# Georgian or Victorian set novels



## lilacstarflower (Jun 11, 2008)

Hey, as some of you know I'm pretty obsessed with these sorts of novels. Rather than re-read all my classics again this summer, I want to sink my teeth into some new stories.

Anyone any recommendations?


----------



## kerr511 (Jun 26, 2008)

_The French Lieutenant's Woman_ by John Fowles is a must read for anyone who enjoys Victorian or Victorian inspired fiction. I can not stress this enough.


----------



## lilacstarflower (Jun 26, 2008)

Thanks - was giving up hope on this thread hehe

Now - was that made into a movie with Meryl Streep?

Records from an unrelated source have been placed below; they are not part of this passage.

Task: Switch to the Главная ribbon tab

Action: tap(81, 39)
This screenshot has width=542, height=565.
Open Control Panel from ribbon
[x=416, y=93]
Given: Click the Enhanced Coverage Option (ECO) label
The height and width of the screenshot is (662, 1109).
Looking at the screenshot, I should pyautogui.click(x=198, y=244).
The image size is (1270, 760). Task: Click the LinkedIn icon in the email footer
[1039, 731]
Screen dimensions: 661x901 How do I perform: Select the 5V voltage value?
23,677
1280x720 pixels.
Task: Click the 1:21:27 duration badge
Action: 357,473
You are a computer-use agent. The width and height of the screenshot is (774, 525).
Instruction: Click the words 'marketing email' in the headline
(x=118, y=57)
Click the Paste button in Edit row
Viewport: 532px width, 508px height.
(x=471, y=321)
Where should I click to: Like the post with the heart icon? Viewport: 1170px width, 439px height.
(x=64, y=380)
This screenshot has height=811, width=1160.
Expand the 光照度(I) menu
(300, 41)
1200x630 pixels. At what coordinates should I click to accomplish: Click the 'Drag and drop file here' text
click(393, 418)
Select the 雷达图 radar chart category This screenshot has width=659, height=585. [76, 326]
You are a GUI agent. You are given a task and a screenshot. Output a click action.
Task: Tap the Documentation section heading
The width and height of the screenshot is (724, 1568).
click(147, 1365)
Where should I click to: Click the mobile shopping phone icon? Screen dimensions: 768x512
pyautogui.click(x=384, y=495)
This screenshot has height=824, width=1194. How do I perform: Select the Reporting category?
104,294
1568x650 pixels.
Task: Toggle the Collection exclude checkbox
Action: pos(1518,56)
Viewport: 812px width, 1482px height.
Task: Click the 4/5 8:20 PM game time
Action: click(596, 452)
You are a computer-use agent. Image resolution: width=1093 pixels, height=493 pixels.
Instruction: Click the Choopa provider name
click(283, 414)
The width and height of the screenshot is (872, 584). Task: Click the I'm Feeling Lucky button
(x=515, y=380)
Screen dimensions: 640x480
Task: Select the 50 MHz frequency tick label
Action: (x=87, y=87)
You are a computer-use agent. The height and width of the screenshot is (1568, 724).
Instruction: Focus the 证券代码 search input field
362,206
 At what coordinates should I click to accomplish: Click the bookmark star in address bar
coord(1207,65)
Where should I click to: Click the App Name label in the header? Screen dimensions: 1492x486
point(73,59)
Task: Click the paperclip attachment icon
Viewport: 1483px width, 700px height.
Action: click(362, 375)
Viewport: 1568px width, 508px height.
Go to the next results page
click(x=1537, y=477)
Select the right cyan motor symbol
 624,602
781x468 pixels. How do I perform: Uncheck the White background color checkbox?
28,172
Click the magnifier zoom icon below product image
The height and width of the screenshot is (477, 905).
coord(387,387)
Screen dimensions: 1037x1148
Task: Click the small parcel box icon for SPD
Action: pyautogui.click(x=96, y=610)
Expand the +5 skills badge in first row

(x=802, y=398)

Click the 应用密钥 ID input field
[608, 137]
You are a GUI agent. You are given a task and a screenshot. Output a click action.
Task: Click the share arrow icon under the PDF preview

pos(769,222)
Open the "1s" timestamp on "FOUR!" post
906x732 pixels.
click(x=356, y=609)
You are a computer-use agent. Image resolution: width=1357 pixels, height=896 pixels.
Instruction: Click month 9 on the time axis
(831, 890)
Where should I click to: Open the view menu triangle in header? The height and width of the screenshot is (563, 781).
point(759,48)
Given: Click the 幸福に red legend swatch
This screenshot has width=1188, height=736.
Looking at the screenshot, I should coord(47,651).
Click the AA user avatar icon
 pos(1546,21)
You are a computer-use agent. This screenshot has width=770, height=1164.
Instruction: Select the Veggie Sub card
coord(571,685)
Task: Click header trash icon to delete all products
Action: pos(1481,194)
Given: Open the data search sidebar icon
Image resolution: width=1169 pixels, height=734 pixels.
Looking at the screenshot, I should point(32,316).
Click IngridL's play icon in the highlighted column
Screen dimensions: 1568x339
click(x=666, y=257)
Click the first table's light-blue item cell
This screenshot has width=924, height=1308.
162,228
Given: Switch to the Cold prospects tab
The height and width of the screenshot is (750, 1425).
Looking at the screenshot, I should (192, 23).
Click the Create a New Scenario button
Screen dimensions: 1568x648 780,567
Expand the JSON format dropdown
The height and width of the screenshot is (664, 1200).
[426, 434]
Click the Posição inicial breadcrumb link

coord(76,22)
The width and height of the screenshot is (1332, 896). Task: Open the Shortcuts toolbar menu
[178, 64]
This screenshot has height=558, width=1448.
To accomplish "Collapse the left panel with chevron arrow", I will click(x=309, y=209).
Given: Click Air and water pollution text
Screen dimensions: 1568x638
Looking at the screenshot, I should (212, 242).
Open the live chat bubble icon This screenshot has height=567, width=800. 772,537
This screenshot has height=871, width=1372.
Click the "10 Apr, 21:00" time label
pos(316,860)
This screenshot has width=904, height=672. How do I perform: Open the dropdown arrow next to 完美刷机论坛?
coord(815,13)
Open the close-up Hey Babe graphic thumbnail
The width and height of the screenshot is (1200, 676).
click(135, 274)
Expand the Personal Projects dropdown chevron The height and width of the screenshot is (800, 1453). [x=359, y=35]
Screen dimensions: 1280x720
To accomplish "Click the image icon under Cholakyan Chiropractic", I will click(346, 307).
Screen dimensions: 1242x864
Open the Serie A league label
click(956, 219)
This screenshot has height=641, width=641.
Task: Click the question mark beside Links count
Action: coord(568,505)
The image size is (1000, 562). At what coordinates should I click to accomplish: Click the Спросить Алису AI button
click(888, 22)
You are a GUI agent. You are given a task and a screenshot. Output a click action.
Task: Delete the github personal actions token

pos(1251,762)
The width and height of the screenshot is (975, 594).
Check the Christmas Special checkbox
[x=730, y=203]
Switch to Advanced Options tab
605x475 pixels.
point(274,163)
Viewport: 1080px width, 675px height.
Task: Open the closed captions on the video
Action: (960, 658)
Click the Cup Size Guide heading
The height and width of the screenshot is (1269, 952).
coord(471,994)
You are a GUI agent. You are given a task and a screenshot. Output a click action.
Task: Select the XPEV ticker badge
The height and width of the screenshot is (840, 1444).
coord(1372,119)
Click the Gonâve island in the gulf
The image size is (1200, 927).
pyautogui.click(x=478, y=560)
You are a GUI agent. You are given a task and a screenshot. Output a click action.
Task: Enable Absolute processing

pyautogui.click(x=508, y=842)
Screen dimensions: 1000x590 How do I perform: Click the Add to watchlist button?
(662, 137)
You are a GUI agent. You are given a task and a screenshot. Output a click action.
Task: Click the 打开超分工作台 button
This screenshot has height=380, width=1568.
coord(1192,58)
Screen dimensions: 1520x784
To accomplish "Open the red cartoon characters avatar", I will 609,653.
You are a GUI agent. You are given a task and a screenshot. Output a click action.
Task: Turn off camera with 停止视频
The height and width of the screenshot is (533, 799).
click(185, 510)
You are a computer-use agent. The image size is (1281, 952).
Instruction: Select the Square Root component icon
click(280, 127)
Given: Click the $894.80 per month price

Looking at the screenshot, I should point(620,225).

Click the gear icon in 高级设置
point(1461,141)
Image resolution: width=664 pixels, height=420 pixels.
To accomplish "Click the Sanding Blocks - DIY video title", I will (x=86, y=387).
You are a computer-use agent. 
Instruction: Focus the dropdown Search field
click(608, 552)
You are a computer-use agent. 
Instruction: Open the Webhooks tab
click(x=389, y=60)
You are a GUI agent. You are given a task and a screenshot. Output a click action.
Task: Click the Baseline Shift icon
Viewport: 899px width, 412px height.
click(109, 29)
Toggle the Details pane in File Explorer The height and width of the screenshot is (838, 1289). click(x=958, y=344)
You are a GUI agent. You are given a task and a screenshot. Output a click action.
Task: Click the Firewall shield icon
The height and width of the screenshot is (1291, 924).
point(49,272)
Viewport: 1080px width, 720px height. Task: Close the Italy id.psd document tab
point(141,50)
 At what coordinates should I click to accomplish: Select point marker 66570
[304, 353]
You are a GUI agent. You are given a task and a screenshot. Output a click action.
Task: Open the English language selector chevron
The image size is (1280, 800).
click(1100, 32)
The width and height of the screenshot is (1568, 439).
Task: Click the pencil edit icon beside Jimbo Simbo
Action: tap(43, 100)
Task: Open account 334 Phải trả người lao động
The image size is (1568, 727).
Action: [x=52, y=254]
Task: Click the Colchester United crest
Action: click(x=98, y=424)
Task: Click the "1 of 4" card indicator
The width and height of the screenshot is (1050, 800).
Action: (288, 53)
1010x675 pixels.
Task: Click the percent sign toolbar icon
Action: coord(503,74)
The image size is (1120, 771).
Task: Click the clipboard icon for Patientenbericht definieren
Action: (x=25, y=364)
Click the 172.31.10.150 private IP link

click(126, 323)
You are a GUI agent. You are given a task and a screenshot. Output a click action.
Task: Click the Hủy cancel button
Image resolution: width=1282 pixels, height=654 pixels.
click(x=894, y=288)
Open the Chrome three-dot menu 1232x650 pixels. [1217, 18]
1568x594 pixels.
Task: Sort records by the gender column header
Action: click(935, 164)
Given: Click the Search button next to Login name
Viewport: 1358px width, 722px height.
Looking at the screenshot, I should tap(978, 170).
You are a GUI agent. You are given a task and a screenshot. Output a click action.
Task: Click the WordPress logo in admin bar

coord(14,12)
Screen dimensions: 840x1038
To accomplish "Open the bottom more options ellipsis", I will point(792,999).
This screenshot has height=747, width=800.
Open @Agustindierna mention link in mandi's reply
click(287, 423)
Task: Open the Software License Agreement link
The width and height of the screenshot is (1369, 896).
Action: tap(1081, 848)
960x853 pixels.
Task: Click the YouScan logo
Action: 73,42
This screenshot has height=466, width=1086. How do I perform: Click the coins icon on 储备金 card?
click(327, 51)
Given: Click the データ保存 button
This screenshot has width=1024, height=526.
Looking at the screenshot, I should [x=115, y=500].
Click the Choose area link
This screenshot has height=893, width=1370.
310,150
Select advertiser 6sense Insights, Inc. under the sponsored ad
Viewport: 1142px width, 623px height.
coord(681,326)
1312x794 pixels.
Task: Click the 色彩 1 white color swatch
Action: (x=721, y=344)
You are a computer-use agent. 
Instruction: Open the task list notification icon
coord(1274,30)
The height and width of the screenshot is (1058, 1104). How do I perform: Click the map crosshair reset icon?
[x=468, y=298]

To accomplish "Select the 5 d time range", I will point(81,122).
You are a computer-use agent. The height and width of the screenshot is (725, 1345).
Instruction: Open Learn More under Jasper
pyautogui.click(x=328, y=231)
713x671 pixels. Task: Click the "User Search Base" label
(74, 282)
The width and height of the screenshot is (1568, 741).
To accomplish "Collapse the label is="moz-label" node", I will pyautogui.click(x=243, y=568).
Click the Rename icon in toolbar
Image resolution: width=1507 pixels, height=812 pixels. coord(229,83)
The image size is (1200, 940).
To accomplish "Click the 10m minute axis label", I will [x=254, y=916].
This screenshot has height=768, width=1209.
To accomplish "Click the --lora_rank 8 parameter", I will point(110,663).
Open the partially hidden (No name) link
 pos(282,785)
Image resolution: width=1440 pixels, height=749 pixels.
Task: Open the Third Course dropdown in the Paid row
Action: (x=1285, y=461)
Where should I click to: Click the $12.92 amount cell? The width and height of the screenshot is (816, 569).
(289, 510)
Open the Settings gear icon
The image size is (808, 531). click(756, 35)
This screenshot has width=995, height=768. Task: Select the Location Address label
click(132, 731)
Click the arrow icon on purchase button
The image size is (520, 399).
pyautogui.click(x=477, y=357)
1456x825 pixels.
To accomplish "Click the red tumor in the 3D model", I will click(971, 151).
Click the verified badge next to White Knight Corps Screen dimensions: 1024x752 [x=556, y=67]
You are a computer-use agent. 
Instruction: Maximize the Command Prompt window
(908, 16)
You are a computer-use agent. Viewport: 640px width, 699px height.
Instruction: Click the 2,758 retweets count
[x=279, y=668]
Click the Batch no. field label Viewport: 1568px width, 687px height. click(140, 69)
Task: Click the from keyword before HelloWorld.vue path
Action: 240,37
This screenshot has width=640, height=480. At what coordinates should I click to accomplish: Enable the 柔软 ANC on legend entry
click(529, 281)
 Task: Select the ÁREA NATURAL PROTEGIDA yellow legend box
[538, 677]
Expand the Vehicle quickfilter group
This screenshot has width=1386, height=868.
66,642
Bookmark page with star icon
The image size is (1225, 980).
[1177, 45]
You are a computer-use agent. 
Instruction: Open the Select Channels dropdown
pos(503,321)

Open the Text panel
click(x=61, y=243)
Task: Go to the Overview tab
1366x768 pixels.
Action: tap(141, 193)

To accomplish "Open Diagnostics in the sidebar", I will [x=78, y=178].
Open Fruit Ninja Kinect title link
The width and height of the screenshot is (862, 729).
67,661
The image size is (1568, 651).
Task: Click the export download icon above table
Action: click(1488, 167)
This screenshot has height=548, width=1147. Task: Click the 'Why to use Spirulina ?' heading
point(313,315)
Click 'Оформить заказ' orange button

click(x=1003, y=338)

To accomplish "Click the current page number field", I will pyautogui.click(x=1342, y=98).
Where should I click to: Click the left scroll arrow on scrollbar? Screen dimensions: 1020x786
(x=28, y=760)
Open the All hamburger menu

Or has my mind wandered elsewhere?


----------



## BOURBON (Jun 26, 2008)

lilacstarflower said:


> Hey, as some of you know I'm pretty obsessed with these sorts of novels. Rather than re-read all my classics again this summer, I want to sink my teeth into some new stories.
> 
> Anyone any recommendations?


 
If you are open to Edwardian...try E Phillips Oppenheim. The books are not brilliantly written, but they are wonderful melodramas, full of bizzarre characters, period detail and attitudes. Very OTT.


----------



## kerr511 (Jun 26, 2008)

lilacstarflower said:


> Thanks - was giving up hope on this thread hehe
> 
> Now - was that made into a movie with Meryl Streep? Or has my mind wandered elsewhere?


 
It was. They had to change things considerably in order to capture some aspects of the novel which are not really adaptable to film however.


----------



## lilacstarflower (Jun 26, 2008)

Thanks Bourbon - not heard of Oppenheim, will check into that one


----------



## BOURBON (Jun 26, 2008)

http://www.geocities.com/ephillipsoppenheim/


----------



## lilacstarflower (Jun 26, 2008)

I hang my head in shame - he's British!

Thought I had exhausted the list of British authors...


----------